For a string the input must be the raw textual data of a single record in the WOS style, like the file stream it must start at the first tag and end in 'ER'.

itertools.chain is treated identically to a file stream and is used by RecordCollections.

sFile : optional [str]

Is the name of the file the raw data was in, by default it is blank. It is mostly used to make error messages more informative.

sLine : optional [int]

Is the line the record starts on in the raw data file.

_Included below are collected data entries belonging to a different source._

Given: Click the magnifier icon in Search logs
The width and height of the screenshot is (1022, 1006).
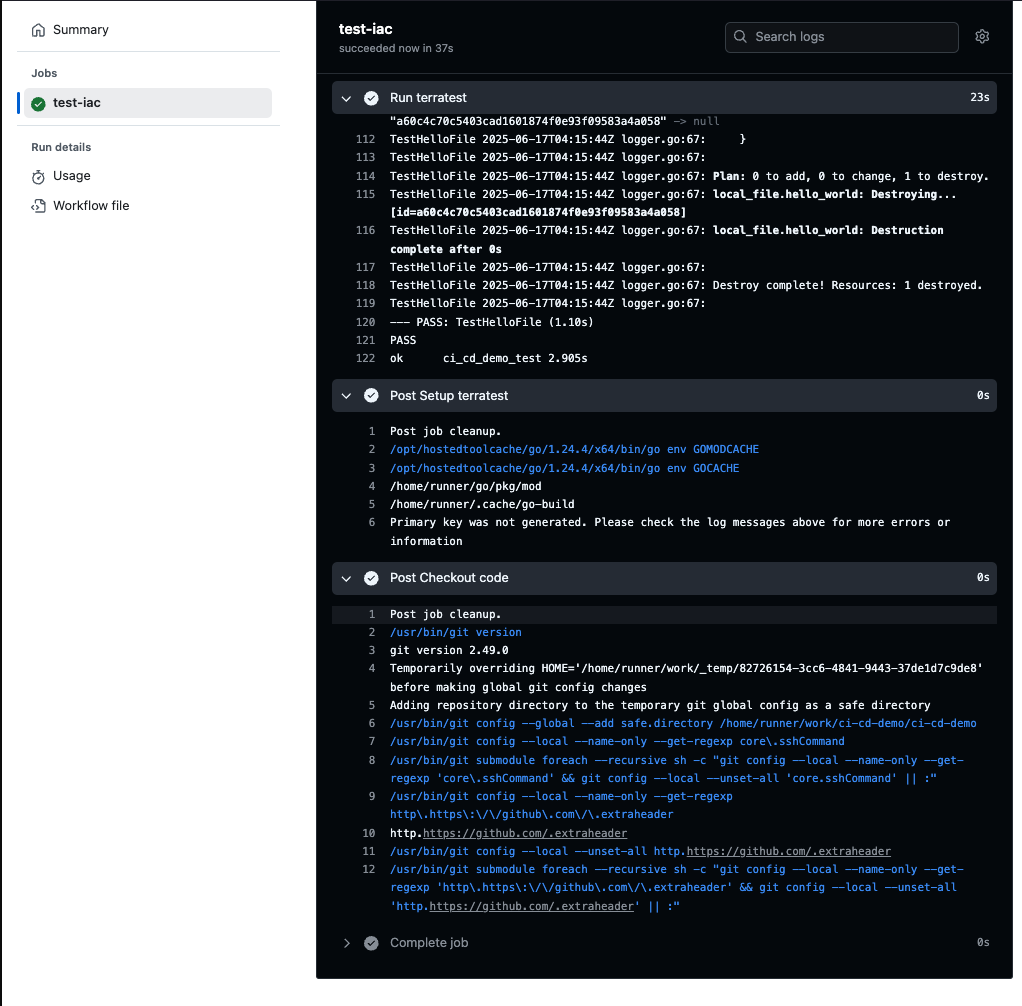Looking at the screenshot, I should pos(741,37).
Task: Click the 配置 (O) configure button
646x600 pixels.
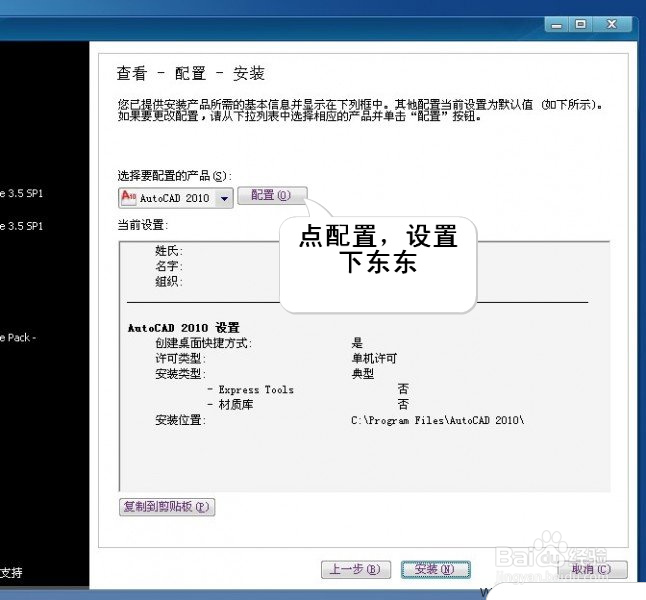Action: 272,195
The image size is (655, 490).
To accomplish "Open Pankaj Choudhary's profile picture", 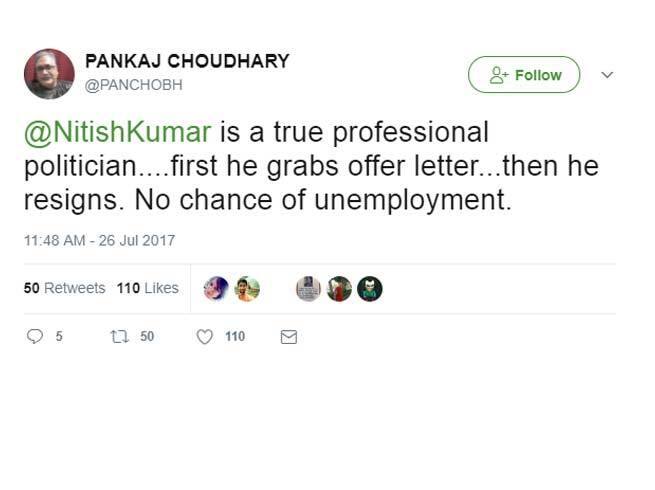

It is mostly used to make error messages more informative.
UT

Returns the UT tag (WOS number) of the record

authGenders(countsOnly=False, fractionsMode=False, _countsTuple=False)

Creates a dict mapping 'Male', 'Female' and 'Unknown' to lists of the names of all the authors.

authors
bibString(maxLength=1000, WOSMode=False, restrictedOutput=False, niceID=True)

Makes a string giving the Record as a bibTex entry. If the Record is of a journal article (PT J) the bibtext type is set to 'article', otherwise it is set to 'misc'. The ID of the entry is the WOS number and all the Record’s fields are given as entries with their long names.

Note This is not meant to be used directly with LaTeX none of the special characters have been escaped and there are a large number of unnecessary fields provided. niceID and maxLength have been provided to make conversions easier.

Note Record entries that are lists have their values seperated with the string ' and '

copy()

Correctly copies the Record

createCitation(multiCite=False)

Creates a citation string, using the same format as other WOS citations, for the Record by reading the relevant special tags ('year', 'J9', 'volume', 'beginningPage', 'DOI') and using it to create a Citation object.

encoding()

An abstractmethod, gives the encoding string of the record.

get(tag, default=None, raw=False)

Allows access to the raw values or is an Exception safe wrapper to __getitem__.

static getAltName(tag)

An abstractmethod, gives the alternate name of tag or None

getCitations(field=None, values=None, pandasFriendly=True)

Creates a pandas ready dict with each row a different citation and columns containing the original string, year, journal and author’s name.

There are also options to filter the output citations with field and values

id
items(raw=False)

Like items for dicts but with a raw option

keys() → a set-like object providing a view on D's keys
sourceFile
sourceLine
specialFuncs(key)

An abstractmethod, process the special tag, key using the whole Record

subDict(tags, raw=False)

Creates a dict of values of tags from the Record. The tags are the keys and the values are the values. If the tag is missing the value will be None.

static tagProcessingFunc(tag)

An abstractmethod, gives the function for processing tag

title
values(raw=False)

Like values for dicts but with a raw option

wosString

Returns the WOS number (UT tag) of the record

writeRecord(infile)

Writes to infile the original contents of the Record. This is intended for use by RecordCollections to write to file. What is written to infile is bit for bit identical to the original record file (if utf-8 is used). No newline is inserted above the write but the last character is a newline.

metaknowledge.WOS.recordWOS.recordParser(paper)

This is function that is used to create Records from files.

recordParser() reads the file paper until it reaches ‘ER’. For each field tag it adds an entry to the returned dict with the tag as the key and a list of the entries as the value, the list has each line separately, so for the following two lines in a record:

AF BREVIK, I
   ANICIN, B

The entry in the returned dict would be {'AF' : ["BREVIK, I", "ANICIN, B"]}

Record objects can be created with these dictionaries as the initializer.

Parameters

paper : file stream

An open file, with the current line at the beginning of the WOS record.

Returns

OrderedDict[str : List[str]]

A dictionary mapping WOS tags to lists, the lists are of strings, each string is a line of the record associated with the tag.